RECORDS:
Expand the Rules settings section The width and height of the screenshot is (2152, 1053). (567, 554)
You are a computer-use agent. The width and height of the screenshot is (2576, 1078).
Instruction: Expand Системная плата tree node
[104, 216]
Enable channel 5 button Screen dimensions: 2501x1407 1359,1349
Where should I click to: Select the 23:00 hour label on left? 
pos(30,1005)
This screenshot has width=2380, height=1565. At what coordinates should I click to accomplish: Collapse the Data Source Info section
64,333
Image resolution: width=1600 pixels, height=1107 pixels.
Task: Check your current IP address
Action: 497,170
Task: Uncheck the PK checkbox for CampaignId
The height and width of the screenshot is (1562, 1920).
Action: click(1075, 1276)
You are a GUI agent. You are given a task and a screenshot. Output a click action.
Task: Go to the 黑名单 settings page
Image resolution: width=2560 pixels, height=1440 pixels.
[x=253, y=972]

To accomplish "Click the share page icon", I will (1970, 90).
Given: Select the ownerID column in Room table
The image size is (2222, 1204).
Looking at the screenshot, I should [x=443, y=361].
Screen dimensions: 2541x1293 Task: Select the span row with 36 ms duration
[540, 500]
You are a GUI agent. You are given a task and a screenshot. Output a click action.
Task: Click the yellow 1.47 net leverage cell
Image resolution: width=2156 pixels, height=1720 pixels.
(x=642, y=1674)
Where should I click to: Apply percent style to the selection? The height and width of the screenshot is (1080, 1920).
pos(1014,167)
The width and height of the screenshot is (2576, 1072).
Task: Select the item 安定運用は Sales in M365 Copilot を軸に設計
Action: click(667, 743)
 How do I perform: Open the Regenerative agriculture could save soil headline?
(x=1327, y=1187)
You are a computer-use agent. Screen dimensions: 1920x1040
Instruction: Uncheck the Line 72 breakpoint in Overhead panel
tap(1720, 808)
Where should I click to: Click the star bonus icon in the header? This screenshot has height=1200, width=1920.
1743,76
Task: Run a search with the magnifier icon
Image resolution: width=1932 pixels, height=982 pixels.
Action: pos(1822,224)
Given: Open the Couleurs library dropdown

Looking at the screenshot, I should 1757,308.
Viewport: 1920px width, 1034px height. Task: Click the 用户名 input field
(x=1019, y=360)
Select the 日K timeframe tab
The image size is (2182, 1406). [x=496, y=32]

WHAT IS NEEDED: Only the lines from the beginning of the material through the line with "Enable channel 5" should appear in the answer, each copied exactly.

COMPLETED EXERCISE:
Expand the Rules settings section The width and height of the screenshot is (2152, 1053). (567, 554)
You are a computer-use agent. The width and height of the screenshot is (2576, 1078).
Instruction: Expand Системная плата tree node
[104, 216]
Enable channel 5 button Screen dimensions: 2501x1407 1359,1349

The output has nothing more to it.